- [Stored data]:
# # # # # # #

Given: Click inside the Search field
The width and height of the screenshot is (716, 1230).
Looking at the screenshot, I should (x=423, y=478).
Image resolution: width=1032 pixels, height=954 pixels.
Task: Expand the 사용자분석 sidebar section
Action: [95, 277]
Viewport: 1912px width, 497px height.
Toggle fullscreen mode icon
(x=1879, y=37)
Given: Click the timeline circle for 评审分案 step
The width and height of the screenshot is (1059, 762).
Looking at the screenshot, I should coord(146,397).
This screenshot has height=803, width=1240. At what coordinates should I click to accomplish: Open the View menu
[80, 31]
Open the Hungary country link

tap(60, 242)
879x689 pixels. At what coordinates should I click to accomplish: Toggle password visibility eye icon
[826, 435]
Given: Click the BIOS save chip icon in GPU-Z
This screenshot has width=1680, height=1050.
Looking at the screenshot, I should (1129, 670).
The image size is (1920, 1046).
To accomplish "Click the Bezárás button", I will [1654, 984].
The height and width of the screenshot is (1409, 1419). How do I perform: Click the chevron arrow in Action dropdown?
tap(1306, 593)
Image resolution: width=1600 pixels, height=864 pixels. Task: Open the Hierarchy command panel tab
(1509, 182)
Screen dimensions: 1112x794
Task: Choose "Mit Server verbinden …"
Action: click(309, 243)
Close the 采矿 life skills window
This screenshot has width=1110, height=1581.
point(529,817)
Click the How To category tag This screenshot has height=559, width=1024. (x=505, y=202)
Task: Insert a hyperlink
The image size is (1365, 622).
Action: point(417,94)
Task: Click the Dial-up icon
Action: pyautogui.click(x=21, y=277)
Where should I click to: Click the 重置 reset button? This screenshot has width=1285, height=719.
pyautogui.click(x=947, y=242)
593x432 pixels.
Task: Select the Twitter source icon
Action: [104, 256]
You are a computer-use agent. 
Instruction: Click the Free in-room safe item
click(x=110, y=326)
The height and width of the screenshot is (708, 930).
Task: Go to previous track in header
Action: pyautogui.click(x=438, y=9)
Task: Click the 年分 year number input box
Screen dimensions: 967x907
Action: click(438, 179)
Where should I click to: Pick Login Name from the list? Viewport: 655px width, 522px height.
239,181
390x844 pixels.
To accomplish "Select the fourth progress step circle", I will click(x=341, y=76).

# # # # # # #

- [WHAT YOU HAVE TO DO]: Reproduce the data. Keep it exact.

- [EXERCISE RESULT]:
Given: Click inside the Search field
The width and height of the screenshot is (716, 1230).
Looking at the screenshot, I should (x=423, y=478).
Image resolution: width=1032 pixels, height=954 pixels.
Task: Expand the 사용자분석 sidebar section
Action: [95, 277]
Viewport: 1912px width, 497px height.
Toggle fullscreen mode icon
(x=1879, y=37)
Given: Click the timeline circle for 评审分案 step
The width and height of the screenshot is (1059, 762).
Looking at the screenshot, I should coord(146,397).
This screenshot has height=803, width=1240. At what coordinates should I click to accomplish: Open the View menu
[80, 31]
Open the Hungary country link

tap(60, 242)
879x689 pixels. At what coordinates should I click to accomplish: Toggle password visibility eye icon
[826, 435]
Given: Click the BIOS save chip icon in GPU-Z
This screenshot has width=1680, height=1050.
Looking at the screenshot, I should (1129, 670).
The image size is (1920, 1046).
To accomplish "Click the Bezárás button", I will [1654, 984].
The height and width of the screenshot is (1409, 1419). How do I perform: Click the chevron arrow in Action dropdown?
tap(1306, 593)
Image resolution: width=1600 pixels, height=864 pixels. Task: Open the Hierarchy command panel tab
(1509, 182)
Screen dimensions: 1112x794
Task: Choose "Mit Server verbinden …"
Action: click(309, 243)
Close the 采矿 life skills window
This screenshot has width=1110, height=1581.
point(529,817)
Click the How To category tag This screenshot has height=559, width=1024. (x=505, y=202)
Task: Insert a hyperlink
The image size is (1365, 622).
Action: point(417,94)
Task: Click the Dial-up icon
Action: pyautogui.click(x=21, y=277)
Where should I click to: Click the 重置 reset button? This screenshot has width=1285, height=719.
pyautogui.click(x=947, y=242)
593x432 pixels.
Task: Select the Twitter source icon
Action: [104, 256]
You are a computer-use agent. 
Instruction: Click the Free in-room safe item
click(x=110, y=326)
The height and width of the screenshot is (708, 930).
Task: Go to previous track in header
Action: pyautogui.click(x=438, y=9)
Task: Click the 年分 year number input box
Screen dimensions: 967x907
Action: click(438, 179)
Where should I click to: Pick Login Name from the list? Viewport: 655px width, 522px height.
239,181
390x844 pixels.
To accomplish "Select the fourth progress step circle", I will click(x=341, y=76).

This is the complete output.